Quarta-feira, 16 de abril de 2015
Política, terceirização e ruas rachadas
A LEI DA TERCEIRIZAÇÃO não passará sem mais nem menos, como um trem da alegria
empresarial e como um tanque desembestado da guerra-relâmpago que Eduardo Cunha liderava na
Câmara, por ambição e talvez convicção. Parte das "ruas" ou das arquibancadas gritou "falta", e o
juiz, o Congresso, ouviu. O jogo da política e mesmo o da economia por um momento parecem um
tanto mais complicados.
Ficou outra vez evidente que, mesmo neste momento de desarticulação ainda maior do Congresso
com diversas partes da sociedade, nem sempre se enfia qualquer coisa pela goela do povo, não
importa aqui e agora a qualidade dos projetos de lei em debate. Enfim, o protesto contra a
terceirização não parece boa notícia para o futuro dos projetos que os economistas de Dilma 2
enviaram ao Parlamento, que nem começaram a entrar nos plenários.
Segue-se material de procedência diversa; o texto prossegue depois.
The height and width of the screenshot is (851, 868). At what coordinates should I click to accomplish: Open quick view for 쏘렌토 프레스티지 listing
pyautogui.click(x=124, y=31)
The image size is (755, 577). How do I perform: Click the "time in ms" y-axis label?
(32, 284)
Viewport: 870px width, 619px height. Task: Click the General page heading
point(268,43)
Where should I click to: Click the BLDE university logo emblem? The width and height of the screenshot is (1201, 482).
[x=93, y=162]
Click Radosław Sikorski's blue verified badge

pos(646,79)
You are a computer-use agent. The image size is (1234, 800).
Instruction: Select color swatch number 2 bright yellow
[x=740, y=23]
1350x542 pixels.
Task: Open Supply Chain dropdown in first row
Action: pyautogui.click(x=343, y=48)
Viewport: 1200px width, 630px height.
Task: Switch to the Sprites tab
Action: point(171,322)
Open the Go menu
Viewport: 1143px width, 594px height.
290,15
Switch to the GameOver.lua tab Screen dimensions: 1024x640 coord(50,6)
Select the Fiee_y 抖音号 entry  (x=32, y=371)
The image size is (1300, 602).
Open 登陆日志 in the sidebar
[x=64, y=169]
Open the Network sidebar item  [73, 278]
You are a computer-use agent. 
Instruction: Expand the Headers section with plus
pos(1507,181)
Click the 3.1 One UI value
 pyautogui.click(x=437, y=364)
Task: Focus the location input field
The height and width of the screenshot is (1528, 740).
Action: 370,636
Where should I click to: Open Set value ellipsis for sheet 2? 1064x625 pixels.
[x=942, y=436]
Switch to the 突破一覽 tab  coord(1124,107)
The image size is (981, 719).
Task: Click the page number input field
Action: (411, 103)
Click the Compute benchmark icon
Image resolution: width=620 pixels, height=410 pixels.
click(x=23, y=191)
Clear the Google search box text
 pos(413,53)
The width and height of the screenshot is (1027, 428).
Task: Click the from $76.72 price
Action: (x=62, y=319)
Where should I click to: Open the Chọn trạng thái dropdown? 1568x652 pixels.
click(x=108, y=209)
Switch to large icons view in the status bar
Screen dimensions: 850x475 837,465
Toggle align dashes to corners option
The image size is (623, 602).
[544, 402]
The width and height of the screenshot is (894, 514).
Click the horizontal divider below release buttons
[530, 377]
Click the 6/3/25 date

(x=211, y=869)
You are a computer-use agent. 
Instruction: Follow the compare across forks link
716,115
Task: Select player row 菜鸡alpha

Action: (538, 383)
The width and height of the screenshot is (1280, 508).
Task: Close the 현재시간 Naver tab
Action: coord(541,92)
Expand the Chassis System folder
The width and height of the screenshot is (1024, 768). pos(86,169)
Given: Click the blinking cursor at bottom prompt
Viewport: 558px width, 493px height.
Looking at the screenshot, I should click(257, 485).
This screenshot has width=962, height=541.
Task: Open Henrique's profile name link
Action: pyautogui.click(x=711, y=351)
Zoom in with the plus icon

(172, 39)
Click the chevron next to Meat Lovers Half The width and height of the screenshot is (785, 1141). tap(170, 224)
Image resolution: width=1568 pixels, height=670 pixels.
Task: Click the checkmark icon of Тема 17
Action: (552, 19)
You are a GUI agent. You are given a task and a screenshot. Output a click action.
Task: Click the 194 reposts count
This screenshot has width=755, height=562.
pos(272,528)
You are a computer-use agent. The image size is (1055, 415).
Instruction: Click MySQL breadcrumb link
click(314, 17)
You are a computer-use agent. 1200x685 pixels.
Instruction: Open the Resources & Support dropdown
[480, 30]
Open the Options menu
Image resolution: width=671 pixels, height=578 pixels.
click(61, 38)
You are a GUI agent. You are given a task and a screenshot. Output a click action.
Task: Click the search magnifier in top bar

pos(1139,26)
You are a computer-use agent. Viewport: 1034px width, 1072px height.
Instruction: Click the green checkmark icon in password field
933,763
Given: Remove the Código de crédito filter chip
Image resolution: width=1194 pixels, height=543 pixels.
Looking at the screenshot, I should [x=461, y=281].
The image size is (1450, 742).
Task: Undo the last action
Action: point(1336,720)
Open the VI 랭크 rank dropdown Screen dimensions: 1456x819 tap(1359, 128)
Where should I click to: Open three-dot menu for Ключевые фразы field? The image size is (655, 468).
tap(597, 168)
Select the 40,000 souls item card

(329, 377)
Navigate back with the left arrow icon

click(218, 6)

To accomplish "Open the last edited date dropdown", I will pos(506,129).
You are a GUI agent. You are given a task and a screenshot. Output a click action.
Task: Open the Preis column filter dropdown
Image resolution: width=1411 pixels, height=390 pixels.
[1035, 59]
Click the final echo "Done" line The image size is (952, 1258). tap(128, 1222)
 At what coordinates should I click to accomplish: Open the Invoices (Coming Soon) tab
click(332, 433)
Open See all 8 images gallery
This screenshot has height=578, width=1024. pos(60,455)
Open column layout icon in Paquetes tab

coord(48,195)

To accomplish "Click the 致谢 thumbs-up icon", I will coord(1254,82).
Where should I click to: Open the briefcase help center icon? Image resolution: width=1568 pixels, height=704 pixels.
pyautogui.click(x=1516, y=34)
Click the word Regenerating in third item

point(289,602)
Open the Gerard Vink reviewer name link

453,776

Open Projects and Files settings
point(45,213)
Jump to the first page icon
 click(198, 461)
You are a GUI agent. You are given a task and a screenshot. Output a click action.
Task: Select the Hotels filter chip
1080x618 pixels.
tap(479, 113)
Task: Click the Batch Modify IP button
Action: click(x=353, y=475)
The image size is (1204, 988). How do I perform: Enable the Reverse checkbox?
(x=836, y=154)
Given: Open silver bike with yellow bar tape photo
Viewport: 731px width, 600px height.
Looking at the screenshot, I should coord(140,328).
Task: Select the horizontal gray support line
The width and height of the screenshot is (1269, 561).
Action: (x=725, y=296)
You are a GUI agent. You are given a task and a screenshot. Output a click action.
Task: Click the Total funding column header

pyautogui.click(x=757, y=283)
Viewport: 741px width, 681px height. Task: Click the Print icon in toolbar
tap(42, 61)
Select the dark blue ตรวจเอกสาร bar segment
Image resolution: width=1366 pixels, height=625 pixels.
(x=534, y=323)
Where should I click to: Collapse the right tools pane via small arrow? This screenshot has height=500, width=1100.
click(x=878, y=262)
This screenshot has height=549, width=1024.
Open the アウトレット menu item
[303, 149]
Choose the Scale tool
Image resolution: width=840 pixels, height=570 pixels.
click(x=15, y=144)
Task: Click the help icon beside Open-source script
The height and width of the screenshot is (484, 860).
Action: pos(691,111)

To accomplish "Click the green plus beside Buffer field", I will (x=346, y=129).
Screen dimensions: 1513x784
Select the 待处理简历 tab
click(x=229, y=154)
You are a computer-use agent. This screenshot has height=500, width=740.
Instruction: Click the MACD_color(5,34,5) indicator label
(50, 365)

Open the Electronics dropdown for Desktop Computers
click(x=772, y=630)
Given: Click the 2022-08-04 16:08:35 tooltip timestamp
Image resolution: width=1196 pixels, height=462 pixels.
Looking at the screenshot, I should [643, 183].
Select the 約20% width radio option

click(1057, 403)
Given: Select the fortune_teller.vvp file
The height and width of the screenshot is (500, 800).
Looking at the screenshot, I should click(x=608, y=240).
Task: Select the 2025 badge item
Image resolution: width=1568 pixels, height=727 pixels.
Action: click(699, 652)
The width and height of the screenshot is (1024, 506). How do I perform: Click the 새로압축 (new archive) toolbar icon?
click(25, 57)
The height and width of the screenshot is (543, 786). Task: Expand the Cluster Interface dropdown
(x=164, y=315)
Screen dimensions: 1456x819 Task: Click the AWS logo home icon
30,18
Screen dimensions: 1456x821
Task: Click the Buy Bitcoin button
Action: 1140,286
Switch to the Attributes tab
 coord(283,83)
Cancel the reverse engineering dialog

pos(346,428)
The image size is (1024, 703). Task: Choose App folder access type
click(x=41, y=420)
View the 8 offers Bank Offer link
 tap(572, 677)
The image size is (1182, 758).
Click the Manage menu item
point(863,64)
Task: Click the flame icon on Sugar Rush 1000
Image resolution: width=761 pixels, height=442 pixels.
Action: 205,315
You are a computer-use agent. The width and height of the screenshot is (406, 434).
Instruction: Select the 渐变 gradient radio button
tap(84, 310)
Esse caldo ainda vai
engrossar.
Um primeiro efeito notável do resmungão das ruas contra a lei da terceirização foi uma pausa para
reflexão nos partidos e no Congresso.
Subitamente, metade do PSDB da Câmara decidiu rever seu voto quase unânime a favor da lei, pois
ouviu a voz das "redes sociais", que chegou a zunir até no ouvido do DEM. Renan Calheiros
(PMDB), presidente do Senado de ótimo olfato, sentiu o cheiro de queimado, assim como outros de
seus pares, que, aliás, já eram menos simpáticos ao projeto da lei de terceirização. Os tanques de
Cunha, também do PMDB, atolaram de leve numa trincheira. Muito parlamentar pode repensar se
vai continuar embarcado, sem mais, na caravana das vitórias do presidente da Câmara.
As controvérsias sobre o horrendo projeto da maioridade penal e sobre a terceirização ofereceram
até oportunidade para que os desmoralizados PT e Dilma Rousseff tivessem alguma voz ativa ou
menos passiva no debate público, além de oferecer uma bandeirinha de campanha para o também
acuado Lula da Silva.
Decerto o petismo e o governo continuam a ser destroçados por escândalos, novos ou no forno, e
pelo passivo de Dilma 1, o mais novo deles sendo o risco de que seus economistas sejam
processados sob a acusação de crime contra a responsabilidade fiscal. Além do mais, o PT ora
parece sem liderança até para cuidar de modo mesquinho de seus próprios interesses, vide a atitude
inepta do partido no caso da tão cantada prisão de seu tesoureiro, o que ainda vai dar em besteira.
No entanto, o cenário de massacre puro e simples do governo e do PT no Congresso, ainda que até
venha a se provar correto, é parcial. Há muitas outras disputas cruciais no Parlamento, divisões ou
rachaduras ampliadas pelas "ruas" também rachadas.
O PMDB ainda não aderiu ao impeachment, como agora ameaçam fazer oficialmente PSDB, DEM,
PPS, PV e Solidariedade, que temem perder o butim do desmanche do governo e serem
escorraçados das ruas do "Fora, Dilma". A prioridade do PMDB ainda é assumir parte do poder que
escorreu de Dilma, no que vinha sendo bem sucedido. Vinha.
A reação a certos projetos de lei sugere que outros desenvolvimentos políticos são possíveis. A
"sociedade" e as "ruas" são divididas. O governo é um zumbi, mas não está enterrado e pode voltar
a morder, se não lhe derem um golpe fatal, o que ora começa a assombrar os tucanos.